In this paper, we propose and study opportunistic bandits - a new variant of bandits where the regret of pulling a suboptimal arm varies under different environmental conditions, such as network load or produce price. When the load/price is low, so is the cost/regret of pulling a suboptimal arm (e.g., trying a suboptimal network configuration). Therefore, intuitively, we could explore more when the load is low and exploit more when the load is high. Inspired by this intuition, we propose an Adaptive Upper-Confidence-Bound (AdaUCB) algorithm to adaptively balance the exploration-exploitation tradeoff for opportunistic bandits. We prove that AdaUCB achieves $O(\log T)$ regret with a smaller coefficient than the traditional UCB algorithm. Furthermore, AdaUCB achieves $O(1)$ regret when the exploration cost is zero if the load level is below a certain threshold.

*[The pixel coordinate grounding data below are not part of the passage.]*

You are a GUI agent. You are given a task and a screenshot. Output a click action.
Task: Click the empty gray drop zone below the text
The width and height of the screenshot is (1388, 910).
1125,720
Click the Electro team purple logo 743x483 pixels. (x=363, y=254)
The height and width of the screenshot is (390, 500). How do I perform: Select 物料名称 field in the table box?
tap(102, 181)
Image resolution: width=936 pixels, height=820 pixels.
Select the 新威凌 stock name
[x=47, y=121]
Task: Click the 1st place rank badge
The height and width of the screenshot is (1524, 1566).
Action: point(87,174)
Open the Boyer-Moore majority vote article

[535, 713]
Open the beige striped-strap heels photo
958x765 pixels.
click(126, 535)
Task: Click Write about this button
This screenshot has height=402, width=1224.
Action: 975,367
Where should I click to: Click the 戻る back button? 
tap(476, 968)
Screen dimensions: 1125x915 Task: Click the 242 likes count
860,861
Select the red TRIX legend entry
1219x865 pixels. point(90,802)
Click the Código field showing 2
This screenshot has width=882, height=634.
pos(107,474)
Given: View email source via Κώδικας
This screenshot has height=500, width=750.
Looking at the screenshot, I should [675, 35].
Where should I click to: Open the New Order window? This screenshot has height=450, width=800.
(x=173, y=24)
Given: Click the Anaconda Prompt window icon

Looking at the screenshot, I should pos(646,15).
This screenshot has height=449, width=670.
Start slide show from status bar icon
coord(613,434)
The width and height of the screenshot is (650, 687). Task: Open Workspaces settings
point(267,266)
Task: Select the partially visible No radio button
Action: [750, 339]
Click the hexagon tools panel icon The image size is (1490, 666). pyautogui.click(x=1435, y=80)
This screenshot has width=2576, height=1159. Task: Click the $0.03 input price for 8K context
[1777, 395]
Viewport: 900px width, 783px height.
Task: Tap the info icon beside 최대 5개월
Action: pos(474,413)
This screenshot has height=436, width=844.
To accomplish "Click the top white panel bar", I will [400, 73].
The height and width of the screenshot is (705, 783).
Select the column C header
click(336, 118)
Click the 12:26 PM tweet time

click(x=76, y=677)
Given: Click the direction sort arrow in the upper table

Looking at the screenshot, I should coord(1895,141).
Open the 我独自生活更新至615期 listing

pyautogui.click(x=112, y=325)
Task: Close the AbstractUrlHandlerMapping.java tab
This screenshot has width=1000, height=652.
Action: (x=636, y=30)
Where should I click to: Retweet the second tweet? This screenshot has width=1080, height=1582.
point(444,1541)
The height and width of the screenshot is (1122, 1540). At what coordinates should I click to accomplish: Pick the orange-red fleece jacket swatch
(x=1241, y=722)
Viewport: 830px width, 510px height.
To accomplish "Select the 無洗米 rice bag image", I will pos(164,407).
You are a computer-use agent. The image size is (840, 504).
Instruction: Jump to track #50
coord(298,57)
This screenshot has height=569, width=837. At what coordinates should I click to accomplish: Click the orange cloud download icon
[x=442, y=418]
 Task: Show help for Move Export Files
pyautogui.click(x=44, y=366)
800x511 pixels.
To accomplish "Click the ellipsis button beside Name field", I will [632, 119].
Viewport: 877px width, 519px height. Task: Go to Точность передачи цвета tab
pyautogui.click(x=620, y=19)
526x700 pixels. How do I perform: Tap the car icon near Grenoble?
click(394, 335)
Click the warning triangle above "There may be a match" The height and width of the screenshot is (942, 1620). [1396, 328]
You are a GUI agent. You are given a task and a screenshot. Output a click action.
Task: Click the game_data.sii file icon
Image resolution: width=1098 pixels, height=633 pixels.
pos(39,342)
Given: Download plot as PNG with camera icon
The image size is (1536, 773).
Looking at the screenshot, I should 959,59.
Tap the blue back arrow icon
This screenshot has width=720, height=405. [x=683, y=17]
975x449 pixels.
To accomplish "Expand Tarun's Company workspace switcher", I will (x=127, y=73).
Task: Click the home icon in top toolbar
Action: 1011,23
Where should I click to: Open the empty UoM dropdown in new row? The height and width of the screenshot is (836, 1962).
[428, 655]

Last, based on both synthetic data and real-world traces, experimental results show that AdaUCB significantly outperforms other bandit algorithms, such as UCB and TS (Thompson Sampling), under large load fluctuations.

Double Thompson Sampling for Dueling Bandits

In this paper, we propose a Double Thompson Sampling (D-TS) algorithm for dueling bandit problems. As indicated by its name, D-TS selects both the first and the second candidates according to Thompson Sampling. Specifically, D-TS maintains a posterior distribution for the preference matrix, and chooses the pair of arms for comparison by sampling twice from the posterior distribution. This simple algorithm applies to general Copeland dueling bandits, including Condorcet dueling bandits as its special case. For general Copeland dueling bandits, we show that D-TS achieves $O(K^2 \log T)$ regret. For Condorcet dueling bandits, we further simplify the D-TS algorithm and show that the simplified D-TS algorithm achieves $O(K \log T + K^2 \log \log T)$ regret. Simulation results based on both synthetic and real-world data demonstrate the efficiency of the proposed D-TS algorithm.

Algorithms with Logarithmic or Sublinear Regret for Constrained Contextual Bandits

We study contextual bandits with budget and time constraints, referred to as constrained contextual bandits.The time and budget constraints significantly complicate the exploration and exploitation tradeoff because they introduce complex coupling among contexts over time.Such coupling effects make it difficult to obtain oracle solutions that assume known statistics of bandits. To gain insight, we first study unit-cost systems with known context distribution. When the expected rewards are known, we develop an approximation of the oracle, referred to Adaptive-Linear-Programming (ALP), which achieves near-optimality and only requires the ordering of expected rewards. With these highly desirable features, we then combine ALP with the upper-confidence-bound (UCB) method in the general case where the expected rewards are unknown {\it a priori}. We show that the proposed UCB-ALP algorithm achieves logarithmic regret except for certain boundary cases. Further, we design algorithms and obtain similar regret analysis results for more general systems with unknown context distribution and heterogeneous costs. To the best of our knowledge, this is the first work that shows how to achieve logarithmic regret in constrained contextual bandits. Moreover, this work also sheds light on the study of computationally efficient algorithms for general constrained contextual bandits.